Unfortunately, the force has refused to apply the same pragmatic approach to 10-hour and 12-hour VSA officers. You will only be able to put 8 hours onto your overtime card (as you cannot take a full rest day automatically as you cannot re-roster the full tour of duty). That 8 hours must be taken off, by 12-hour officers, within 112 days of the end of the rota on which it occurs, ie 2 rotas after the current one. 10-hour officers will need to take the time off within 3 months of the date of the PH.
Although Winsor referred to officers being able to substitute 7 public holidays, the Determination only refers to substituting public holidays and no specific number of PHs is mentioned. You will therefore be able to substitute however many public holidays there are in that year.
The actual wording is:
“ substitute a day which is not a public holiday within the meaning of regulation 3(1) of the Police Regulations 2003 for any day which is such a public holiday, with the exception of Christmas Day.”

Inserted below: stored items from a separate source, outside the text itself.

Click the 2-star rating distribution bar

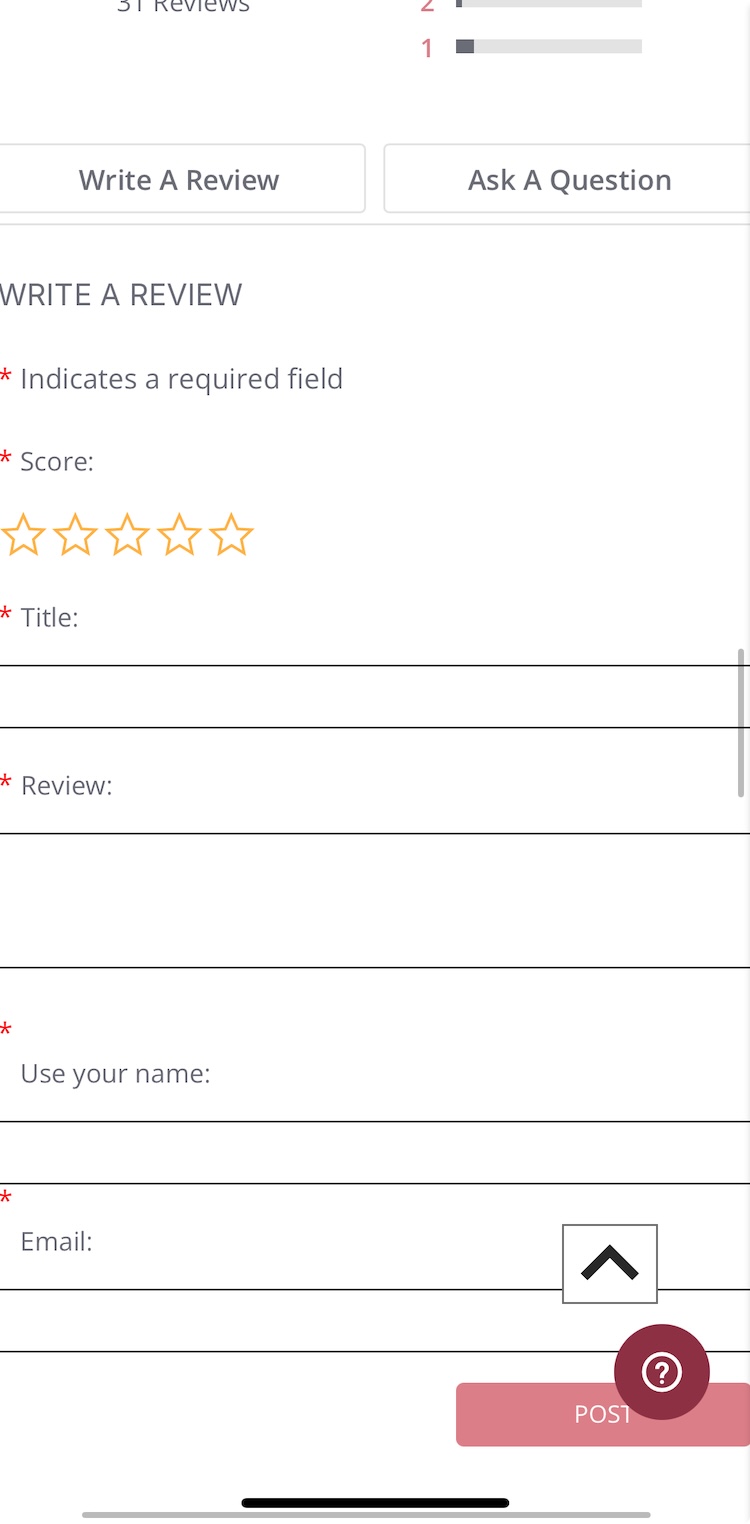pos(548,4)
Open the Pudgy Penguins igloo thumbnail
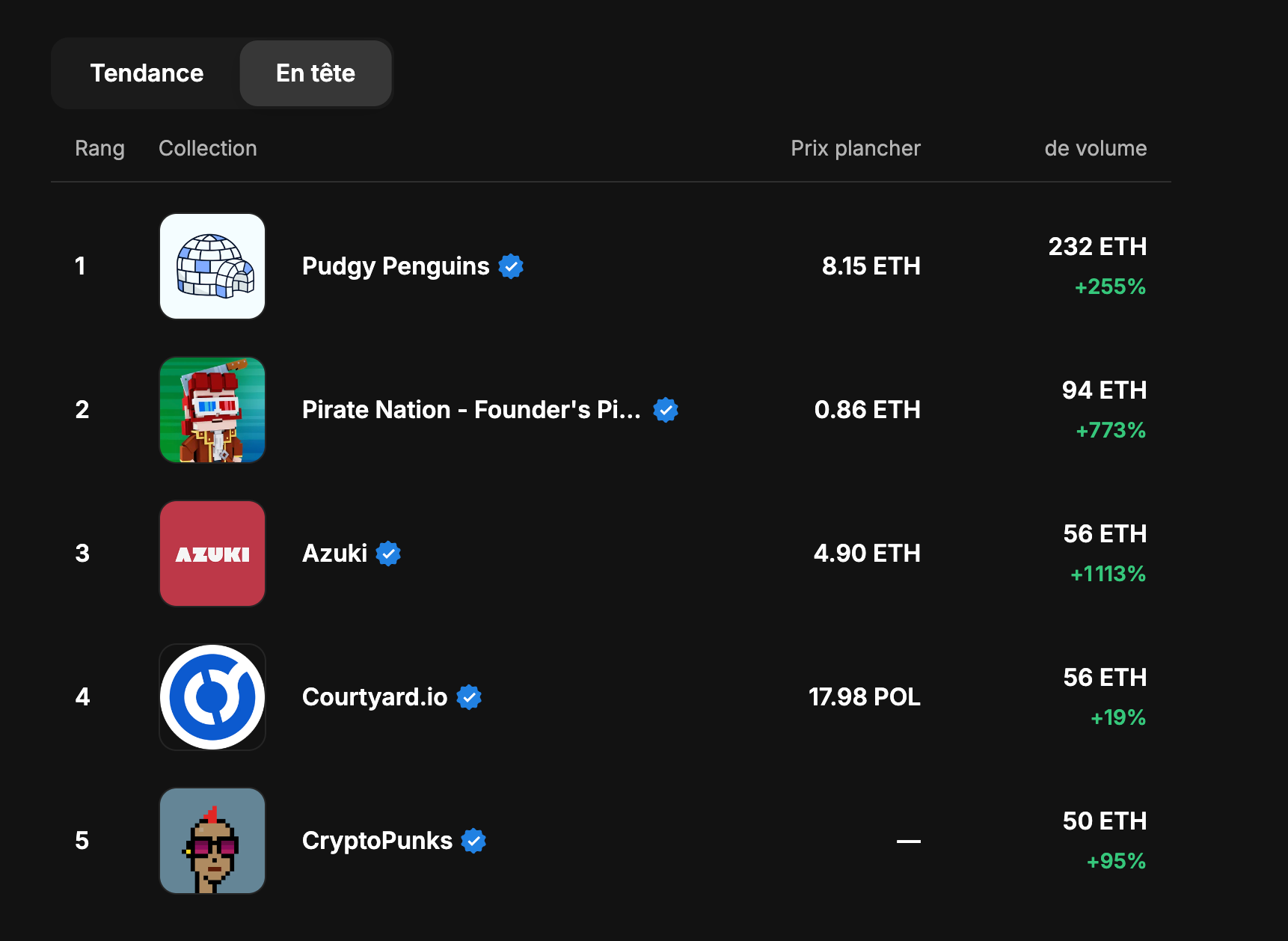 point(212,266)
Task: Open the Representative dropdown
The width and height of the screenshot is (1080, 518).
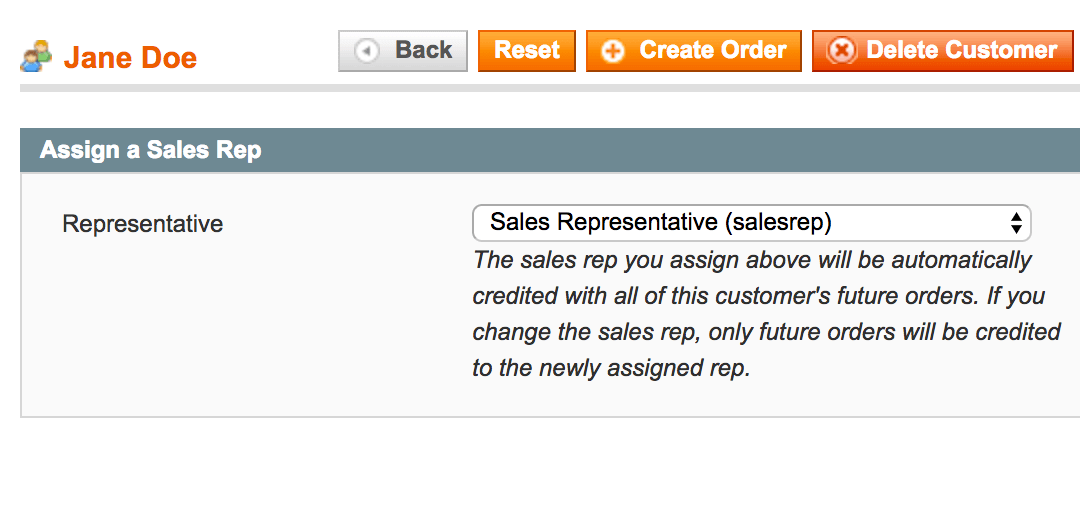Action: [750, 222]
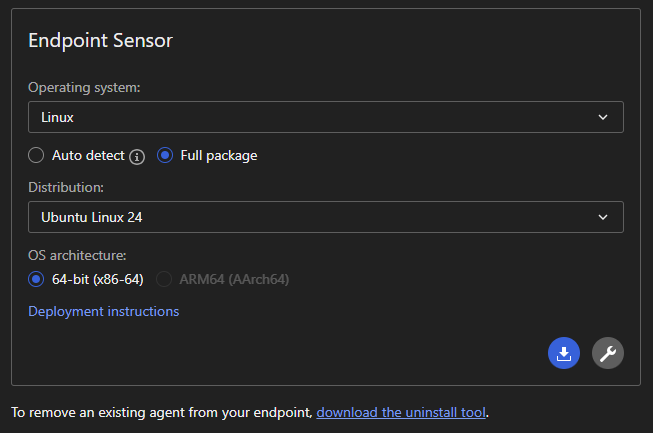Open the combo box showing Linux
Screen dimensions: 653x433
pyautogui.click(x=325, y=117)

Regulation 3(1) defines a public holiday as:
“public holiday” means Christmas Day, the 26th December (if it falls on a Saturday or a Sunday), the 1st January (if it so falls), Good Friday or a bank holiday;”
Police officers have always been able to claim another public holiday when one falls on the weekend as the bank holiday will then reappear on the first weekday of that week and the below Home Office circular outlines that entitlement.
HOME OFFICE CIRCULAR 63/1987: PUBLIC HOLIDAYS
Regulation 4(1) provides that, for the purposes of the Police Regulations, 26 December or 1 January are to be treated as public holidays where either of those dates falls on a Saturday or a Sunday.
The Determination does not alter this and it is, therefore, still possible for officers to have, potentially, 6 public holidays over a festive season where Christmas Day falls on a Saturday, Boxing Day on a Sunday etc.